Stored data entries

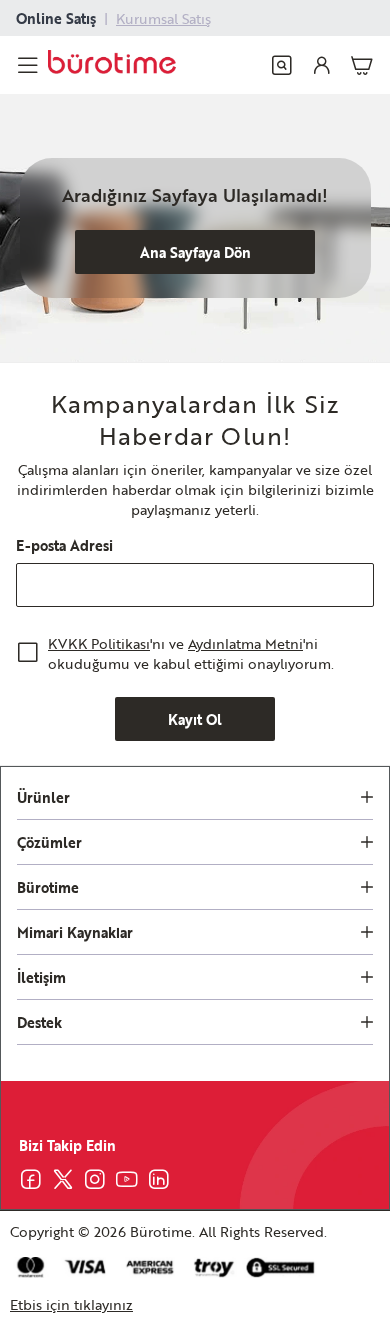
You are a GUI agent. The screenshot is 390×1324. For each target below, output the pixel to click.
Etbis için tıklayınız (71, 1304)
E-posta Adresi (64, 545)
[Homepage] (112, 65)
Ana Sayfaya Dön (195, 252)
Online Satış (56, 18)
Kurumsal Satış (163, 18)
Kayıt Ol (195, 719)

PROBLEM STATEMENT =>
The records above must be printed exactly, but the pictures they hold should be omitted.

SOLUTION =>
You are a GUI agent. The screenshot is 390×1324. For each target below, output the pixel to click.
Etbis için tıklayınız (71, 1304)
E-posta Adresi (64, 545)
[Homepage] (112, 65)
Ana Sayfaya Dön (195, 252)
Online Satış (56, 18)
Kurumsal Satış (163, 18)
Kayıt Ol (195, 719)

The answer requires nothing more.